Cambridge

Cambridge

The city of Cambridge takes a lot of hits, most of them thrown across the Charles River by jealous Bostonians. But Boston's Left Bank—an überliberal academic enclave where the city council spends more energy arguing about the regulation of nanotechnologies than on fixing potholes and funding preschools—is arguably a must-visit if you're spending even just three days in the Boston area.

The city is punctuated at one end by the funky tech-noids of MIT, and at the other by the soaring—and occasionally seething—rhetoric of the Harvard University community. Civic life connects the two camps into an urban stew of 100,000 residents who represent nearly every nationality in the world, work at every kind of job from tenured professor to taxi driver, and are passionate about living on this side of the river.

The Charles River is Cantabrigians' backyard, running track, and festival ground, and there's virtually no place in Cambridge more than a 10-minute walk from its banks. No visit to Cambridge would be complete without an afternoon (at least) in Harvard Square. It's a hub, a hot spot, and home to every variation of the human condition. A walk down Brattle Street past Henry Wadsworth Longfellow's house is a joy in spring, summer, and fall (you have to be hard core to love Harvard Square in the dead of winter). Farther along Massachusetts Avenue is Central Square, an ethnic melting pot of people and restaurants. Ten minutes more brings you to MIT, with its eclectic architecture, from postwar pedestrian to Frank Gehry's futuristic fantasyland.

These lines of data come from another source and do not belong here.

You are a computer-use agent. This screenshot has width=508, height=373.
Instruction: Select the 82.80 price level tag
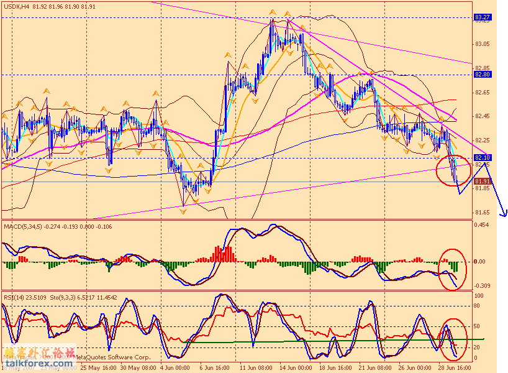483,75
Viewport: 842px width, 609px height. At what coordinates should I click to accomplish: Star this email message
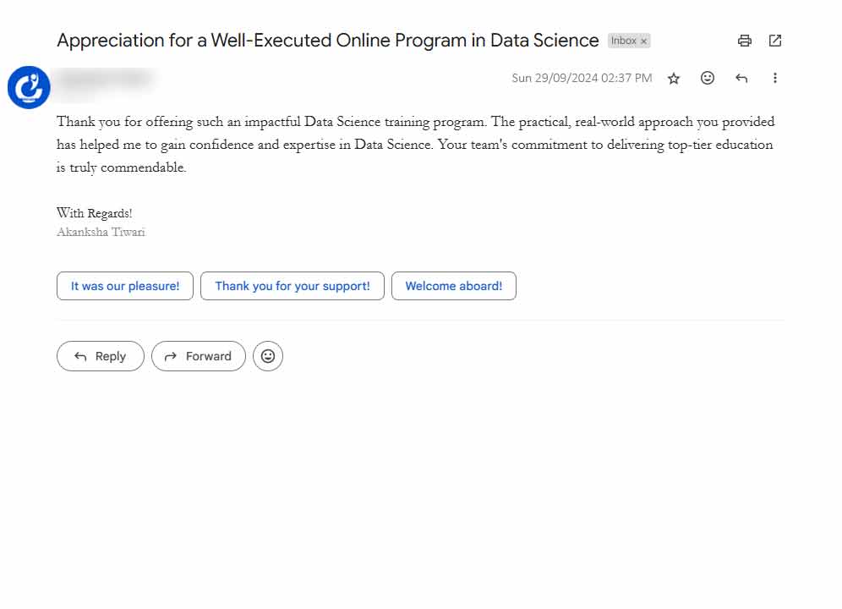pos(674,79)
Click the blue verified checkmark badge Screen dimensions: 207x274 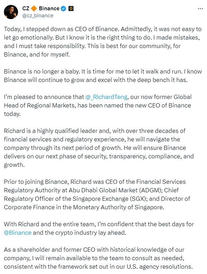[63, 8]
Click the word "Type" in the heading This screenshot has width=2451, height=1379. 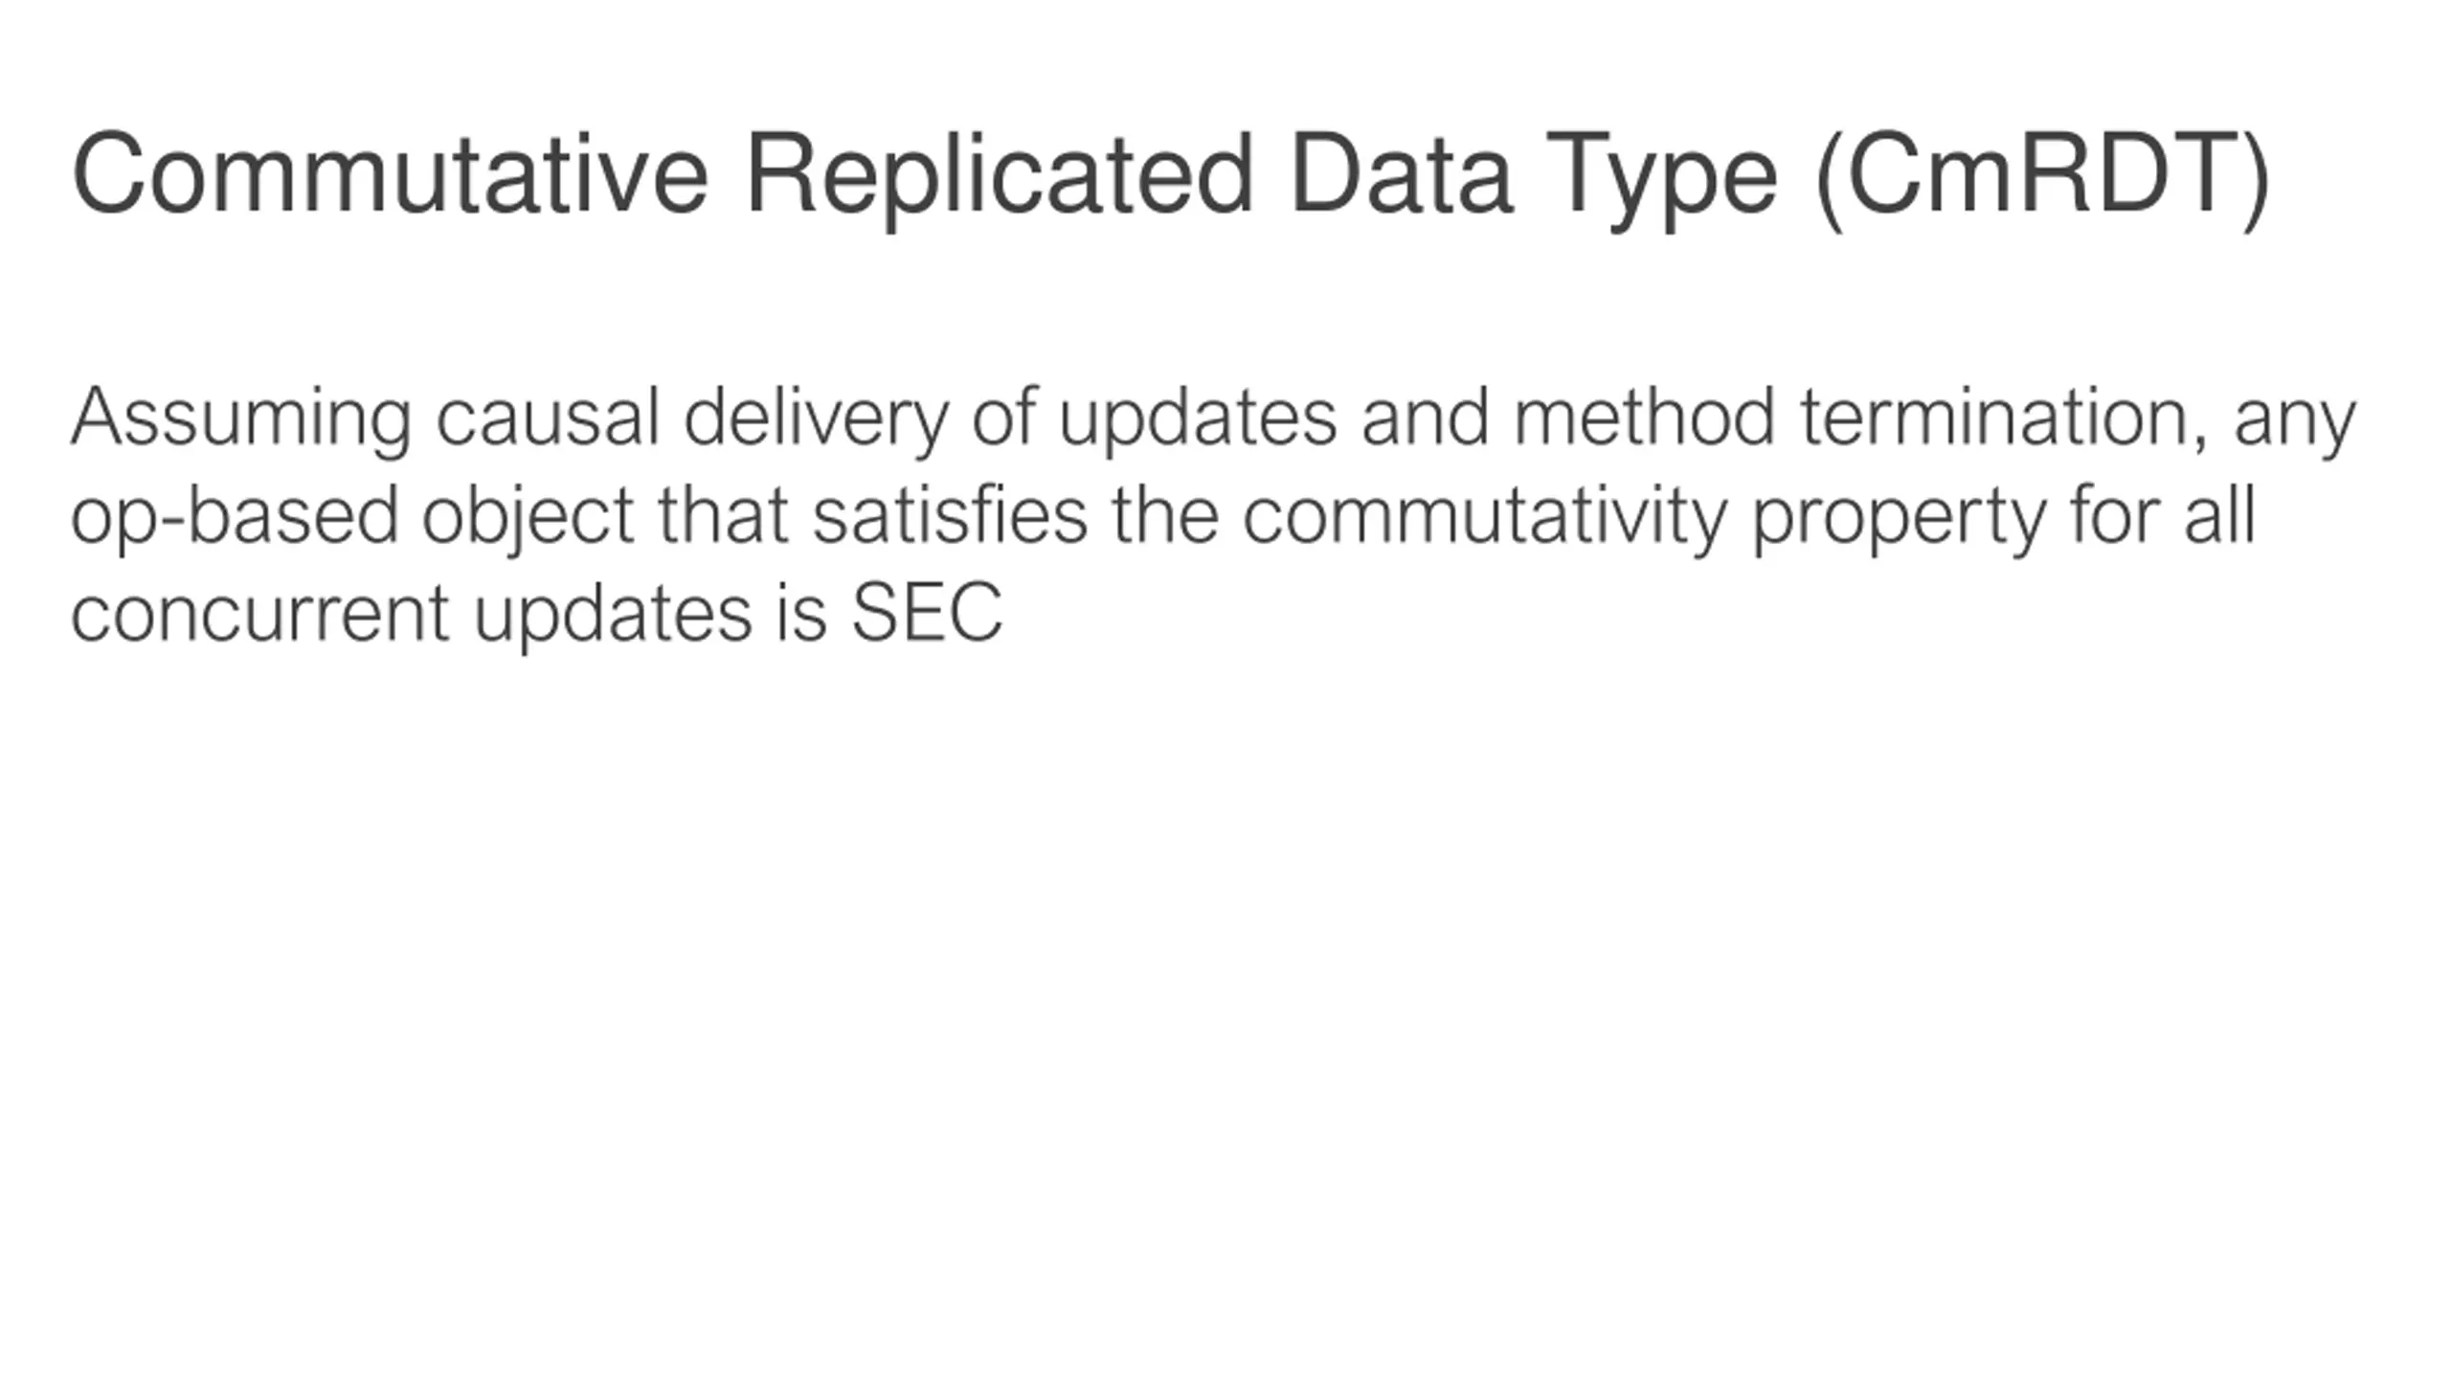point(1661,181)
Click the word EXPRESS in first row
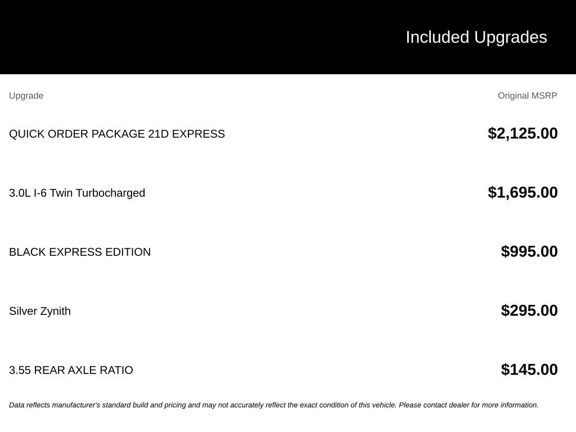 coord(199,134)
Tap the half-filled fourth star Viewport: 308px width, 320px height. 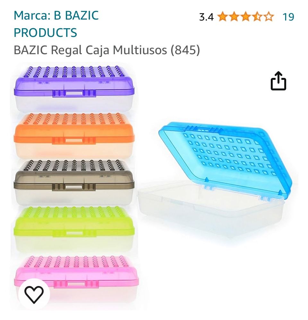(257, 17)
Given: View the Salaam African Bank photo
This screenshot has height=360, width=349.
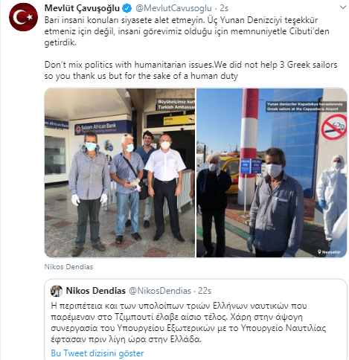Looking at the screenshot, I should coord(120,173).
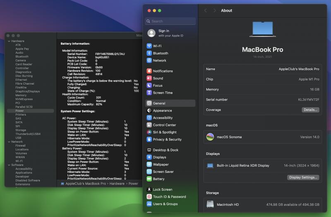Image resolution: width=331 pixels, height=217 pixels.
Task: Open Battery settings in sidebar
Action: (158, 179)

In addition to providing a stellar view, the Mass Ave. Bridge, spanning the Charles from Cambridge to Boston, is also notorious in MIT lore for its Smoot measurements see "Campus Pranksters" under Massachusetts Institute of Technology). Cambridge dates from 1630, when the Puritan leader John Winthrop chose this meadowland as the site of a carefully planned village he named Newtowne. The Massachusetts Bay Colony chose Newtowne as the site for the country's first college in 1636. Two years later, John Harvard bequeathed half his estate and his private library to the fledgling school, and the college was named in his honor. The town elders changed the name to Cambridge, emulating the university in England where most of the Puritan leaders had been educated.

When Cambridge was incorporated as a city in 1846, the boundaries were drawn to include the university area (today's Harvard Square and Tory Row), and the more-industrial communities of Cambridgeport and East Cambridge. By 1900 the population of these urban industrial and working-class communities, made up of Irish, Polish, Italian, Portuguese, and French Canadian residents, dwarfed the Harvard end of town. Today's city is much more a multiethnic urban community than an academic village. Visitors in search of any kind of ethnic food or music will find it in Cambridge—the local high school educates students who speak more than 40 different languages at home. When MIT, originally Boston Tech, moved to Cambridge in 1916, it was the first educational institution that aimed to be more than a trade school, training engineers but also grounding them in humanities and liberal arts. Many of MIT's postwar graduates remained in the area, and went on to form hundreds of technology-based firms engaged in camera manufacturing, electronics, and space research. By the 1990s, manufacturing had moved to the burbs and software developers, venture capitalists, and robotics and biotech companies claimed the former industrial spaces. This area around Kendall Square is now nicknamed "Intelligence Alley."